Oligopoly. Drive around and look at how many brands of gasoline you can buy. Chances are, you’ll see the same brands over and over. There are only a handful of international oil companies that refine and provide gasoline in the United States and elsewhere. Oligopoly is a market structure in which there are just a handful of large sellers that control all (or most) of the market for a particular good or service. Decades back, there were seven international oil companies (known as the “Seven Sisters”). That was it. If you wanted oil, you had to buy from one of the seven.
In an oligopoly, there are identical or nearly identical products. Gasoline is gasoline. Cable TV is cable TV. There’s just not much difference between the product from Company A and that from Company B.
An oligopoly tends to be a closed system. It’s a difficult market to enter. Jane Entrepreneur might want to open an oil company, but it’s going to be an almost impossible task; she’d have to buy or lease oil properties, build refineries, hire oil tankers, and establish a network of distributors. The bar to entry is almost impossible to overcome. If you’re in, you’re in. But newcomers are (a) not welcome; and (b) few and far between.
The prices for goods in oligopolies tend to be similar from seller to seller, and each seller watches its competitors closely. Even though the product is more or less identical, producers try to differentiate (usually through advertising) by stressing a particular trait (“cleans your engine”; “reduces friction”) in order to build brand loyalty.
Usually, one firm will make a change (increase or decrease in price), and the other firms of the oligopoly will follow suit. Just look at price wars among airlines or oil companies.

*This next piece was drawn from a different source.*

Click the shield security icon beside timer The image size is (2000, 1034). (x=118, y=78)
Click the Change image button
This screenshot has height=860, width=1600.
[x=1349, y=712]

You might ask, “Why don’t the sellers in an oligopoly get together and agree on prices and agree to split up the market?” Well, you may recall reading about monopolistic practices of railroads and steel companies in the 19th century, and how such collusion (working together in secret) hurt consumers. Collusion and price-fixing are illegal under antitrust laws and state governments and the federal government tend to enforce antitrust laws vigorously.
Monopoly. Think about the board game you played as a kid. If you own one of the properties and have hotels on it, you have to pay the rent (or go to jail). Three conditions are required for a monopoly to exist: (1) there is only ONE seller; (2) no substitute or similar good or service is available; and (3) other sellers cannot enter the market.
Before 1984, there was the phone company: American Telephone and Telegraph. If you wanted to call someone, your money went to AT&T. The company owned the telephones in your home, the wires over which the signals were sent; the switching centers; and the billing centers. If you didn’t want to use AT&T, you had to use two soup cans and some string. In 1984, the federal government used its antitrust laws to break up the company.
In many areas, there’s one cable or satellite TV provider. Don’t like the service you get? Tough noogies.
It is true that a monopoly is efficient. AT&T provided high quality (just think about the quality of your phone calls today) — but at a high price. It was able to deliver its services efficiently because of economy of scale — it was able to use its human, natural, and capital resources efficiently and didn’t have to worry about splitting them up and dealing with competition.
Today, you’ll often find monopolies in cable and television service, as well as electric service. In the New York area, for example, you get your electricity from the Consolidated Edison Company. That’s it. The truth is, having a dozen companies with duplicative generating stations, substations, power lines, and the like would be inefficient.
However, in many instances, state governments and the federal government will regulate a monopoly — usually by imposing caps on what it may charge — to prevent the abuse of consumers.